> _Directions_:
Rewrite the listing below, replacing "Where should I click to" with "Which spot should I click to" and leaving everything else unchanged.

━━━━━━━━

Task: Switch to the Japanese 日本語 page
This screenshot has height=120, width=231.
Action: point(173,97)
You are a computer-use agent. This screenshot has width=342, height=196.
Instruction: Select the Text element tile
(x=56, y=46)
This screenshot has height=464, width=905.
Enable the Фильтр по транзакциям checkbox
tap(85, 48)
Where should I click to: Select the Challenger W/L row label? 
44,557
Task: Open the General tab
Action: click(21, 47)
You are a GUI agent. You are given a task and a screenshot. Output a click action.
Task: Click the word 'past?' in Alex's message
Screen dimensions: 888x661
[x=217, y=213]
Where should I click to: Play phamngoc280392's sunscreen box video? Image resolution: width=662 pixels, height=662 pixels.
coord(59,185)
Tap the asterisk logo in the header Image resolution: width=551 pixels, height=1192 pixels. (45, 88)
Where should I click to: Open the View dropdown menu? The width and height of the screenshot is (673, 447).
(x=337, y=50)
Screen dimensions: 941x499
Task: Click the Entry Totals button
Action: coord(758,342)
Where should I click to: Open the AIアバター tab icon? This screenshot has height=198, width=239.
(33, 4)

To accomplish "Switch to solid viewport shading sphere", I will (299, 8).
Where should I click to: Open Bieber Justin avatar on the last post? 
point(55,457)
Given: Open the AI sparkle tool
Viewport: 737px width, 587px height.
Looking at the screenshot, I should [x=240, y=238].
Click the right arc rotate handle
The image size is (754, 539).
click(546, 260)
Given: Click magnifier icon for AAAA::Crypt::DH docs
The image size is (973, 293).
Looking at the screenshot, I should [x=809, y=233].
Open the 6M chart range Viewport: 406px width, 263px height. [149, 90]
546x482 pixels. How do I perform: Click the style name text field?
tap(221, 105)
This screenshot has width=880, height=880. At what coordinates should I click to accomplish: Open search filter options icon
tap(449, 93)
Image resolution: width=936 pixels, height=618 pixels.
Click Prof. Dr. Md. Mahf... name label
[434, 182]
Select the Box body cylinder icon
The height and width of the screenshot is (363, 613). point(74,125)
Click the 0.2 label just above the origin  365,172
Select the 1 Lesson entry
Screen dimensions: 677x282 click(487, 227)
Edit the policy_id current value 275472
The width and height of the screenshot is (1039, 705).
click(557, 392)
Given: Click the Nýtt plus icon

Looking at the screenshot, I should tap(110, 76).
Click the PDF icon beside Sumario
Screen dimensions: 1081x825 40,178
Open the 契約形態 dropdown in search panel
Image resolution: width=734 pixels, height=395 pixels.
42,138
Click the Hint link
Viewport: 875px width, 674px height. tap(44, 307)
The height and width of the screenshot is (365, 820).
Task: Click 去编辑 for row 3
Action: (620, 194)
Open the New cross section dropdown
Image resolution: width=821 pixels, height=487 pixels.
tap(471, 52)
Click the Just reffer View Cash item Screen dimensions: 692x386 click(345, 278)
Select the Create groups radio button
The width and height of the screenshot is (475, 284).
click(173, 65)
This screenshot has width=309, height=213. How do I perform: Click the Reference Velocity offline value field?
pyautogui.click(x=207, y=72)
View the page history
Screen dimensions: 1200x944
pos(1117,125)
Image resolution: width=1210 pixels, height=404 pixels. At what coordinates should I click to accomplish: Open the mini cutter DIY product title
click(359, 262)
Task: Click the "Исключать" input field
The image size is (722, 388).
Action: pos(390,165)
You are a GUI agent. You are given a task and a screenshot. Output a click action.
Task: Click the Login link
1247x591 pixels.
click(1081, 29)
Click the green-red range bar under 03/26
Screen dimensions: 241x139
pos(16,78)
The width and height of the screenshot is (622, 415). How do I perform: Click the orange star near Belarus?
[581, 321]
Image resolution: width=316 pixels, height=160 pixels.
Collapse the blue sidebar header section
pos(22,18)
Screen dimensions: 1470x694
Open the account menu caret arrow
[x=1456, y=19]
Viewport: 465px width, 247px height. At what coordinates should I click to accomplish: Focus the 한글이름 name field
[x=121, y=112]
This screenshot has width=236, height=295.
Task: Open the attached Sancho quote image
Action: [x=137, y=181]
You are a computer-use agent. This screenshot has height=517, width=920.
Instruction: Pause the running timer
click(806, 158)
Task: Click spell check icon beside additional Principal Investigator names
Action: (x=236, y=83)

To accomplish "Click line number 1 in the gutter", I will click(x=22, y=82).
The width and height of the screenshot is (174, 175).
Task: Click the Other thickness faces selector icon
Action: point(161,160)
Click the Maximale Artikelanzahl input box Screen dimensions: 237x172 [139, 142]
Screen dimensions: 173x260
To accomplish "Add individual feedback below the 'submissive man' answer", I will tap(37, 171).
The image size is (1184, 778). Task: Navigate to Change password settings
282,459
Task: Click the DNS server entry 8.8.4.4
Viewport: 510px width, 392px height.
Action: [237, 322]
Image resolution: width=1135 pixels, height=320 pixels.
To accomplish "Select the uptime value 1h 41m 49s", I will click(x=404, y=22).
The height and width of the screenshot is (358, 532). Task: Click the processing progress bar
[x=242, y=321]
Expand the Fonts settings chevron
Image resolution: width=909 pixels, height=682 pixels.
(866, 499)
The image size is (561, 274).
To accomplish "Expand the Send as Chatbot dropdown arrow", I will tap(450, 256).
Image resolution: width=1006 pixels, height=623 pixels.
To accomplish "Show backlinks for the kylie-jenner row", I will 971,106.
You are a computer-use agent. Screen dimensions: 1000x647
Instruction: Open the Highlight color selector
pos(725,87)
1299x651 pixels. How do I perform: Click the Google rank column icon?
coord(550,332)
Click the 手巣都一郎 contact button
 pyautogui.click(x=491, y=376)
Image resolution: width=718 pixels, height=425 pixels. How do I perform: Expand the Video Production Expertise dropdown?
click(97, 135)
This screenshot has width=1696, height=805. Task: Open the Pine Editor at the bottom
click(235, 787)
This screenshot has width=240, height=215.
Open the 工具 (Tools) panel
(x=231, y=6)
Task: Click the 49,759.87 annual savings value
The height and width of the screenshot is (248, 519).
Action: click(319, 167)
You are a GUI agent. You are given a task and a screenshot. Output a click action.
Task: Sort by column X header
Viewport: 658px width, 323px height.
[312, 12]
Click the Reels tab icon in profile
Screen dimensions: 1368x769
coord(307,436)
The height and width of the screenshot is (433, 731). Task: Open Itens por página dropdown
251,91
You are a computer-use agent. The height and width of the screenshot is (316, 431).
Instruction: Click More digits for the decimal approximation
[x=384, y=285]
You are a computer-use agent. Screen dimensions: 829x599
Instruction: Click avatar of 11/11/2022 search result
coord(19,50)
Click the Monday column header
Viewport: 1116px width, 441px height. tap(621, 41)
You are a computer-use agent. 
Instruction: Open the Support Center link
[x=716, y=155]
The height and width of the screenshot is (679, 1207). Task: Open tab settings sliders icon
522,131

━━━━━━━━

> _Final answer_:
Task: Switch to the Japanese 日本語 page
This screenshot has height=120, width=231.
Action: point(173,97)
You are a computer-use agent. This screenshot has width=342, height=196.
Instruction: Select the Text element tile
(x=56, y=46)
This screenshot has height=464, width=905.
Enable the Фильтр по транзакциям checkbox
tap(85, 48)
Which spot should I click to: Select the Challenger W/L row label? 
44,557
Task: Open the General tab
Action: click(21, 47)
You are a GUI agent. You are given a task and a screenshot. Output a click action.
Task: Click the word 'past?' in Alex's message
Screen dimensions: 888x661
[x=217, y=213]
Which spot should I click to: Play phamngoc280392's sunscreen box video? Image resolution: width=662 pixels, height=662 pixels.
coord(59,185)
Tap the asterisk logo in the header Image resolution: width=551 pixels, height=1192 pixels. (45, 88)
Which spot should I click to: Open the View dropdown menu? The width and height of the screenshot is (673, 447).
(x=337, y=50)
Screen dimensions: 941x499
Task: Click the Entry Totals button
Action: coord(758,342)
Which spot should I click to: Open the AIアバター tab icon? This screenshot has height=198, width=239.
(33, 4)

To accomplish "Switch to solid viewport shading sphere", I will (299, 8).
Which spot should I click to: Open Bieber Justin avatar on the last post? 
point(55,457)
Given: Open the AI sparkle tool
Viewport: 737px width, 587px height.
Looking at the screenshot, I should [x=240, y=238].
Click the right arc rotate handle
The image size is (754, 539).
click(546, 260)
Given: Click magnifier icon for AAAA::Crypt::DH docs
The image size is (973, 293).
Looking at the screenshot, I should [x=809, y=233].
Open the 6M chart range Viewport: 406px width, 263px height. [149, 90]
546x482 pixels. How do I perform: Click the style name text field?
tap(221, 105)
This screenshot has width=880, height=880. At what coordinates should I click to accomplish: Open search filter options icon
tap(449, 93)
Image resolution: width=936 pixels, height=618 pixels.
Click Prof. Dr. Md. Mahf... name label
[434, 182]
Select the Box body cylinder icon
The height and width of the screenshot is (363, 613). point(74,125)
Click the 0.2 label just above the origin  365,172
Select the 1 Lesson entry
Screen dimensions: 677x282 click(487, 227)
Edit the policy_id current value 275472
The width and height of the screenshot is (1039, 705).
click(557, 392)
Given: Click the Nýtt plus icon

Looking at the screenshot, I should tap(110, 76).
Click the PDF icon beside Sumario
Screen dimensions: 1081x825 40,178
Open the 契約形態 dropdown in search panel
Image resolution: width=734 pixels, height=395 pixels.
42,138
Click the Hint link
Viewport: 875px width, 674px height. tap(44, 307)
The height and width of the screenshot is (365, 820).
Task: Click 去编辑 for row 3
Action: (620, 194)
Open the New cross section dropdown
Image resolution: width=821 pixels, height=487 pixels.
tap(471, 52)
Click the Just reffer View Cash item Screen dimensions: 692x386 click(345, 278)
Select the Create groups radio button
The width and height of the screenshot is (475, 284).
click(173, 65)
This screenshot has width=309, height=213. How do I perform: Click the Reference Velocity offline value field?
pyautogui.click(x=207, y=72)
View the page history
Screen dimensions: 1200x944
pos(1117,125)
Image resolution: width=1210 pixels, height=404 pixels. At what coordinates should I click to accomplish: Open the mini cutter DIY product title
click(359, 262)
Task: Click the "Исключать" input field
The image size is (722, 388).
Action: pos(390,165)
You are a GUI agent. You are given a task and a screenshot. Output a click action.
Task: Click the Login link
1247x591 pixels.
click(1081, 29)
Click the green-red range bar under 03/26
Screen dimensions: 241x139
pos(16,78)
The width and height of the screenshot is (622, 415). How do I perform: Click the orange star near Belarus?
[581, 321]
Image resolution: width=316 pixels, height=160 pixels.
Collapse the blue sidebar header section
pos(22,18)
Screen dimensions: 1470x694
Open the account menu caret arrow
[x=1456, y=19]
Viewport: 465px width, 247px height. At what coordinates should I click to accomplish: Focus the 한글이름 name field
[x=121, y=112]
This screenshot has width=236, height=295.
Task: Open the attached Sancho quote image
Action: [x=137, y=181]
You are a computer-use agent. This screenshot has height=517, width=920.
Instruction: Pause the running timer
click(806, 158)
Task: Click spell check icon beside additional Principal Investigator names
Action: (x=236, y=83)

To accomplish "Click line number 1 in the gutter", I will click(x=22, y=82).
The width and height of the screenshot is (174, 175).
Task: Click the Other thickness faces selector icon
Action: point(161,160)
Click the Maximale Artikelanzahl input box Screen dimensions: 237x172 [139, 142]
Screen dimensions: 173x260
To accomplish "Add individual feedback below the 'submissive man' answer", I will tap(37, 171).
The image size is (1184, 778). Task: Navigate to Change password settings
282,459
Task: Click the DNS server entry 8.8.4.4
Viewport: 510px width, 392px height.
Action: [237, 322]
Image resolution: width=1135 pixels, height=320 pixels.
To accomplish "Select the uptime value 1h 41m 49s", I will click(x=404, y=22).
The height and width of the screenshot is (358, 532). Task: Click the processing progress bar
[x=242, y=321]
Expand the Fonts settings chevron
Image resolution: width=909 pixels, height=682 pixels.
(866, 499)
The image size is (561, 274).
To accomplish "Expand the Send as Chatbot dropdown arrow", I will tap(450, 256).
Image resolution: width=1006 pixels, height=623 pixels.
To accomplish "Show backlinks for the kylie-jenner row", I will 971,106.
You are a computer-use agent. Screen dimensions: 1000x647
Instruction: Open the Highlight color selector
pos(725,87)
1299x651 pixels. How do I perform: Click the Google rank column icon?
coord(550,332)
Click the 手巣都一郎 contact button
 pyautogui.click(x=491, y=376)
Image resolution: width=718 pixels, height=425 pixels. How do I perform: Expand the Video Production Expertise dropdown?
click(97, 135)
This screenshot has width=1696, height=805. Task: Open the Pine Editor at the bottom
click(235, 787)
This screenshot has width=240, height=215.
Open the 工具 (Tools) panel
(x=231, y=6)
Task: Click the 49,759.87 annual savings value
The height and width of the screenshot is (248, 519).
Action: click(319, 167)
You are a GUI agent. You are given a task and a screenshot. Output a click action.
Task: Sort by column X header
Viewport: 658px width, 323px height.
[312, 12]
Click the Reels tab icon in profile
Screen dimensions: 1368x769
coord(307,436)
The height and width of the screenshot is (433, 731). Task: Open Itens por página dropdown
251,91
You are a computer-use agent. The height and width of the screenshot is (316, 431).
Instruction: Click More digits for the decimal approximation
[x=384, y=285]
You are a computer-use agent. Screen dimensions: 829x599
Instruction: Click avatar of 11/11/2022 search result
coord(19,50)
Click the Monday column header
Viewport: 1116px width, 441px height. tap(621, 41)
You are a computer-use agent. 
Instruction: Open the Support Center link
[x=716, y=155]
The height and width of the screenshot is (679, 1207). Task: Open tab settings sliders icon
522,131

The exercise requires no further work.